Une maison en bois hissée sur une colonne à 15 mètres de haut, le 30 mai 2011 à Buenos Aires, en Argentine

"Pour cette maison, ce ne sont pas les candidats qui manquent", peut-on lire sur un grand panneau placé sous la maison, sur la Place de Mai en face du siège du gouvernement, en préambule de la campagne électorale qui marquera les prochains mois jusqu'à la présidentielle d'octobre.

"Nous voulons attirer l'attention sur la pauvreté et le grand manque de logements pour que la société toute entière s'engage", a déclaré à l'AFP Ignacio Gregorini, âgé de 27 ans, l'un des directeurs de l'ONG "Un toit pour mon pays" responsable de l'opération.

"Un toit pour mon pays" est présente dans 19 pays d'Amérique latine où elle a construit environ 70.000 logements sociaux dans des quartiers pauvres.
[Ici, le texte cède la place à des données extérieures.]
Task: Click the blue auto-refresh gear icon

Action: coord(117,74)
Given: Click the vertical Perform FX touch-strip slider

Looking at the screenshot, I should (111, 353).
En Argentine, l'ONG a installé quelque 2.500 maisons dans 60 quartiers différents de la capitale et sa banlieue.

Ces maisons en bois type "studio", qui comptent une seule pièce, outre une salle de bains et une petite cuisine, coûtent moins de 1.400 euros (8.000 pesos) chacune. "Une famille peut la construire en un week-end avec l'aide des volontaires", a précisé Gregorini.

L'Argentine a 40 millions d'habitants, dont 30% vivent sous le seuil de pauvreté, selon l'Observatoire de la dette sociale, un institut qui dépend de l'Université catholique argentine (UCA).

Il faudrait construire 2,5 millions de logements pour répondre au besoin actuel. En décembre, 6.000 sans-abri, pour la plupart des immigrés des pays limitrophes avaient occupé un grand parc de Buenos Aires. Les affrontements avaient fait trois morts.